**STUDY MATERIAL**
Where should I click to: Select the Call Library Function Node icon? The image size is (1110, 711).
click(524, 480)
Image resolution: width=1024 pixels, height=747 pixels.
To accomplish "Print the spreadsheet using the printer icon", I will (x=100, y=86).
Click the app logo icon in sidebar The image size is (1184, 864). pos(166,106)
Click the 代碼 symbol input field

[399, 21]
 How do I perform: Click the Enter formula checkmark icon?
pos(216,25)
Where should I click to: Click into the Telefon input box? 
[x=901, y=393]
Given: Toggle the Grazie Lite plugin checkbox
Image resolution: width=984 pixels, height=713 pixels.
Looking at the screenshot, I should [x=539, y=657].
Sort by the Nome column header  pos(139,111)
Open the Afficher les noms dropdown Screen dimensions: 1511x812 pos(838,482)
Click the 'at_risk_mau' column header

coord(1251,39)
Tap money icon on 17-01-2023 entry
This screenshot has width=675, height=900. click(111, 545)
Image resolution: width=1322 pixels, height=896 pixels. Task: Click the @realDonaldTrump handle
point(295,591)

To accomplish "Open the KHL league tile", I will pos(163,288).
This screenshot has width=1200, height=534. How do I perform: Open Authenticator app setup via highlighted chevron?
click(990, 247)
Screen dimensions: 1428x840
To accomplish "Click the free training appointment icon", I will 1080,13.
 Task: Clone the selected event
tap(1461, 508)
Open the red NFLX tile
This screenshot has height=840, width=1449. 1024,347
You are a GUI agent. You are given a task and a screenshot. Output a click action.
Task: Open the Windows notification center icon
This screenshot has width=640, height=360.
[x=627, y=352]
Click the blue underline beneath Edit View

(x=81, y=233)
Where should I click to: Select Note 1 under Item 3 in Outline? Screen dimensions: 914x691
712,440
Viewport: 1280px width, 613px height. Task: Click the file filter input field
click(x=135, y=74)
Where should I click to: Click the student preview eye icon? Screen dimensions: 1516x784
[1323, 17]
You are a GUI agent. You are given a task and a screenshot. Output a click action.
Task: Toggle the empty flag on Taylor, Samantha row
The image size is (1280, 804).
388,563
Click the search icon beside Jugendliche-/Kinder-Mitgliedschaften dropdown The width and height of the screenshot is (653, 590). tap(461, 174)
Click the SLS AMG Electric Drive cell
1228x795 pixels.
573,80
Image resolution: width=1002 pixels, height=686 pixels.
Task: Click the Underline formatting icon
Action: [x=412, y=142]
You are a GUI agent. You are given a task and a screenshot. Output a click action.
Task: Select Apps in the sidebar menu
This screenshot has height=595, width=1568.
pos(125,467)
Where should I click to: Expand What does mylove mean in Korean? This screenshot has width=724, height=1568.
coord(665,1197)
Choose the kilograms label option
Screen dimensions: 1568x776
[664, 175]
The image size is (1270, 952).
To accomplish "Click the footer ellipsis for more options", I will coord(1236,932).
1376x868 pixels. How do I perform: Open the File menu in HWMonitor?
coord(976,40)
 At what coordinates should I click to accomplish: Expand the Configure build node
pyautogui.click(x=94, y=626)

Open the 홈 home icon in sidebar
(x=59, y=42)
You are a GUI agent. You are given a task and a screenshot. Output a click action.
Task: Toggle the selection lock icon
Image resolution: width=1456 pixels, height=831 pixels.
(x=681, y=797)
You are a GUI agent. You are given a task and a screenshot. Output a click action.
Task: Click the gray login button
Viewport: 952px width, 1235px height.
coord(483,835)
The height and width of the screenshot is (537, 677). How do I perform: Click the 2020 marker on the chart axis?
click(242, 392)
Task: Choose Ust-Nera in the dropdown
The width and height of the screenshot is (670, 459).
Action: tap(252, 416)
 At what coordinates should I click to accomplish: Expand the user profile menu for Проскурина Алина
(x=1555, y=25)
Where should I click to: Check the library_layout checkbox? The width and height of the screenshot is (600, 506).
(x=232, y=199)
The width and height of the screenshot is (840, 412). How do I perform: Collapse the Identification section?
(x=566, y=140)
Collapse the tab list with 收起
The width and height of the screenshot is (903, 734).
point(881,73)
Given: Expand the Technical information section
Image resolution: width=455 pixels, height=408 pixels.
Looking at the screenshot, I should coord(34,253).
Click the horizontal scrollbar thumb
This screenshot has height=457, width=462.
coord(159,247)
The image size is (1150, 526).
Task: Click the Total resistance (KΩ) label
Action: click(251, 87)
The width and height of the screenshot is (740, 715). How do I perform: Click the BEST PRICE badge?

**YOUR INSTRUCTIONS**
Repeat every record, keeping each word and mark exactly as it is.

**RESPONSE BOX**
Where should I click to: Select the Call Library Function Node icon? The image size is (1110, 711).
click(524, 480)
Image resolution: width=1024 pixels, height=747 pixels.
To accomplish "Print the spreadsheet using the printer icon", I will (x=100, y=86).
Click the app logo icon in sidebar The image size is (1184, 864). pos(166,106)
Click the 代碼 symbol input field

[399, 21]
 How do I perform: Click the Enter formula checkmark icon?
pos(216,25)
Where should I click to: Click into the Telefon input box? 
[x=901, y=393]
Given: Toggle the Grazie Lite plugin checkbox
Image resolution: width=984 pixels, height=713 pixels.
Looking at the screenshot, I should [x=539, y=657].
Sort by the Nome column header  pos(139,111)
Open the Afficher les noms dropdown Screen dimensions: 1511x812 pos(838,482)
Click the 'at_risk_mau' column header

coord(1251,39)
Tap money icon on 17-01-2023 entry
This screenshot has width=675, height=900. click(111, 545)
Image resolution: width=1322 pixels, height=896 pixels. Task: Click the @realDonaldTrump handle
point(295,591)

To accomplish "Open the KHL league tile", I will pos(163,288).
This screenshot has width=1200, height=534. How do I perform: Open Authenticator app setup via highlighted chevron?
click(990, 247)
Screen dimensions: 1428x840
To accomplish "Click the free training appointment icon", I will 1080,13.
 Task: Clone the selected event
tap(1461, 508)
Open the red NFLX tile
This screenshot has height=840, width=1449. 1024,347
You are a GUI agent. You are given a task and a screenshot. Output a click action.
Task: Open the Windows notification center icon
This screenshot has width=640, height=360.
[x=627, y=352]
Click the blue underline beneath Edit View

(x=81, y=233)
Where should I click to: Select Note 1 under Item 3 in Outline? Screen dimensions: 914x691
712,440
Viewport: 1280px width, 613px height. Task: Click the file filter input field
click(x=135, y=74)
Where should I click to: Click the student preview eye icon? Screen dimensions: 1516x784
[1323, 17]
You are a GUI agent. You are given a task and a screenshot. Output a click action.
Task: Toggle the empty flag on Taylor, Samantha row
The image size is (1280, 804).
388,563
Click the search icon beside Jugendliche-/Kinder-Mitgliedschaften dropdown The width and height of the screenshot is (653, 590). tap(461, 174)
Click the SLS AMG Electric Drive cell
1228x795 pixels.
573,80
Image resolution: width=1002 pixels, height=686 pixels.
Task: Click the Underline formatting icon
Action: [x=412, y=142]
You are a GUI agent. You are given a task and a screenshot. Output a click action.
Task: Select Apps in the sidebar menu
This screenshot has height=595, width=1568.
pos(125,467)
Where should I click to: Expand What does mylove mean in Korean? This screenshot has width=724, height=1568.
coord(665,1197)
Choose the kilograms label option
Screen dimensions: 1568x776
[664, 175]
The image size is (1270, 952).
To accomplish "Click the footer ellipsis for more options", I will coord(1236,932).
1376x868 pixels. How do I perform: Open the File menu in HWMonitor?
coord(976,40)
 At what coordinates should I click to accomplish: Expand the Configure build node
pyautogui.click(x=94, y=626)

Open the 홈 home icon in sidebar
(x=59, y=42)
You are a GUI agent. You are given a task and a screenshot. Output a click action.
Task: Toggle the selection lock icon
Image resolution: width=1456 pixels, height=831 pixels.
(x=681, y=797)
You are a GUI agent. You are given a task and a screenshot. Output a click action.
Task: Click the gray login button
Viewport: 952px width, 1235px height.
coord(483,835)
The height and width of the screenshot is (537, 677). How do I perform: Click the 2020 marker on the chart axis?
click(242, 392)
Task: Choose Ust-Nera in the dropdown
The width and height of the screenshot is (670, 459).
Action: tap(252, 416)
 At what coordinates should I click to accomplish: Expand the user profile menu for Проскурина Алина
(x=1555, y=25)
Where should I click to: Check the library_layout checkbox? The width and height of the screenshot is (600, 506).
(x=232, y=199)
The width and height of the screenshot is (840, 412). How do I perform: Collapse the Identification section?
(x=566, y=140)
Collapse the tab list with 收起
The width and height of the screenshot is (903, 734).
point(881,73)
Given: Expand the Technical information section
Image resolution: width=455 pixels, height=408 pixels.
Looking at the screenshot, I should coord(34,253).
Click the horizontal scrollbar thumb
This screenshot has height=457, width=462.
coord(159,247)
The image size is (1150, 526).
Task: Click the Total resistance (KΩ) label
Action: click(251, 87)
The width and height of the screenshot is (740, 715). How do I perform: Click the BEST PRICE badge?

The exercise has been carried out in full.